▸ EXERCISE DIRECTIONS
Recast the lines of the entries below as a JSON list of strings, one string per line and no strings for blank lines. Include only the part that opens with the line containing "You are a computer-use agent." and closes with the line containing "This screenshot has", and leave the pictures out of the answer.

▸ DATASET ENTRIES
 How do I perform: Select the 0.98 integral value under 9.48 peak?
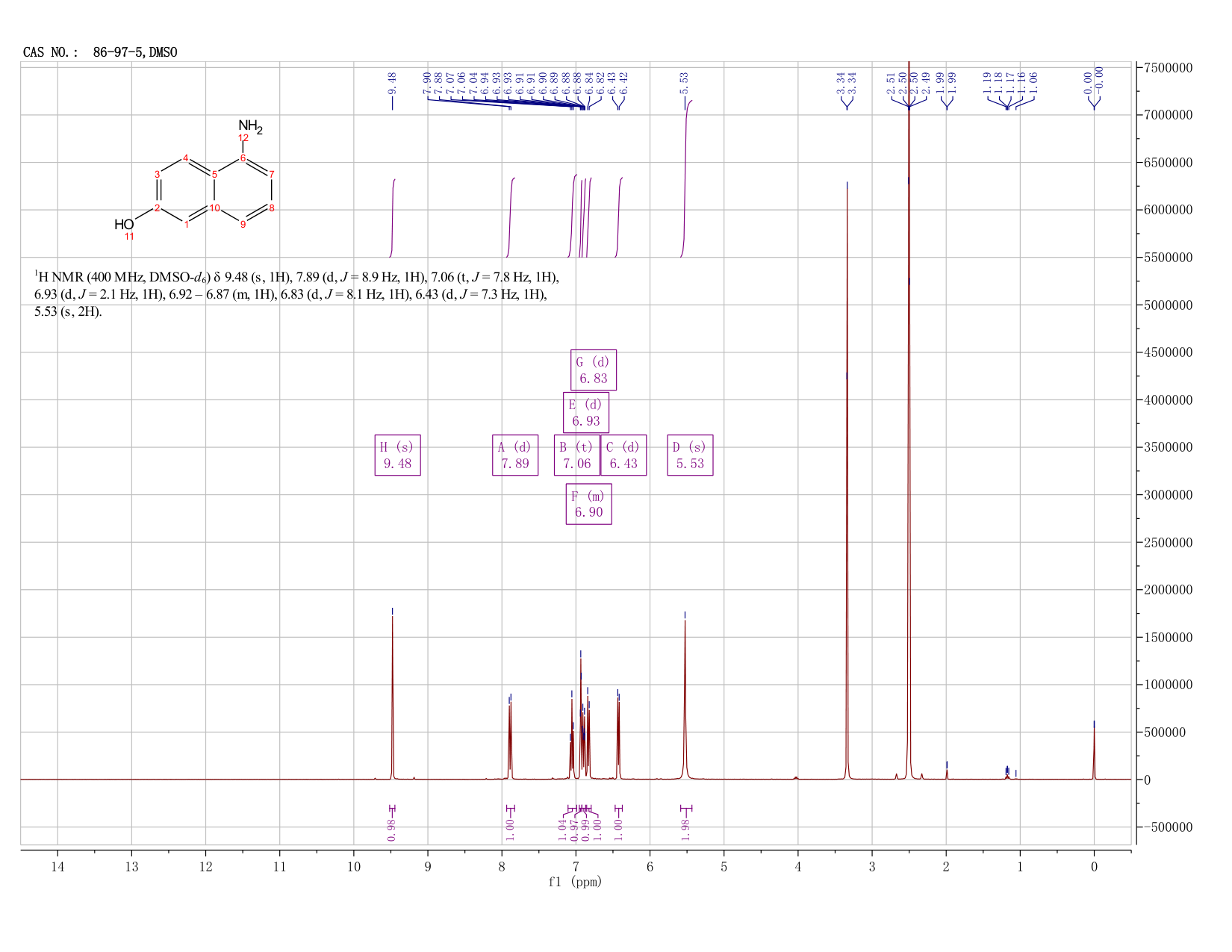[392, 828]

==

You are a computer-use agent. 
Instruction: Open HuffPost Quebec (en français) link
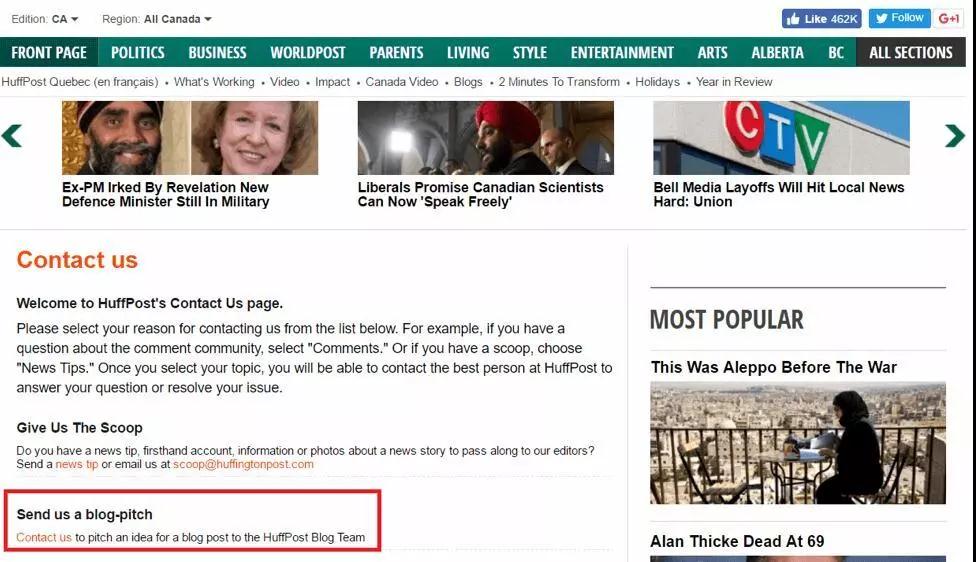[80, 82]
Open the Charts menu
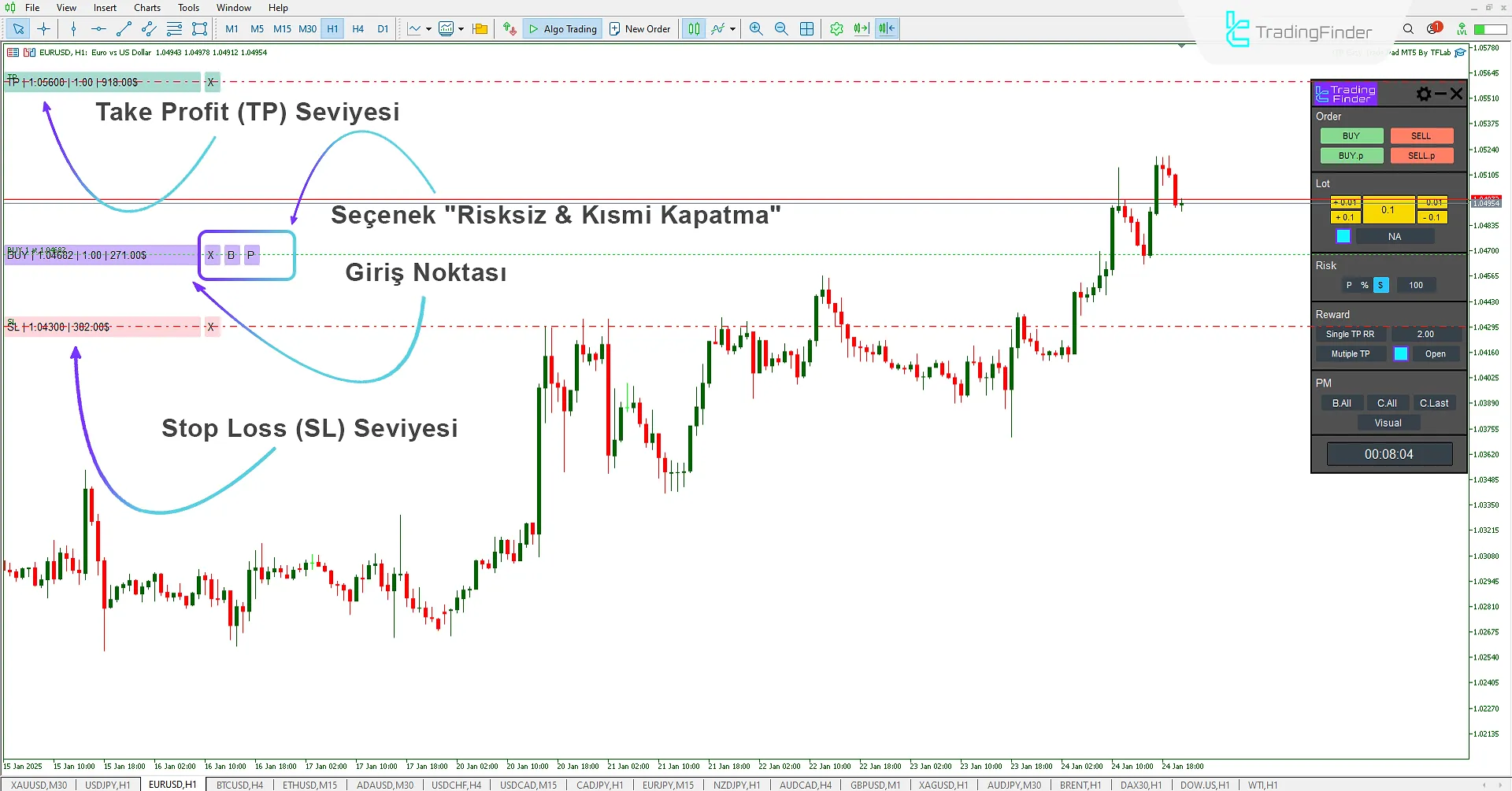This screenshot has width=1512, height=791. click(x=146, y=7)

▸ EXERCISE RESULT
[
  "You are a computer-use agent. ",
  "Instruction: Open HuffPost Quebec (en français) link",
  "[80, 82]",
  "Open the Charts menu",
  "This screenshot has width=1512, height=791. click(x=146, y=7)"
]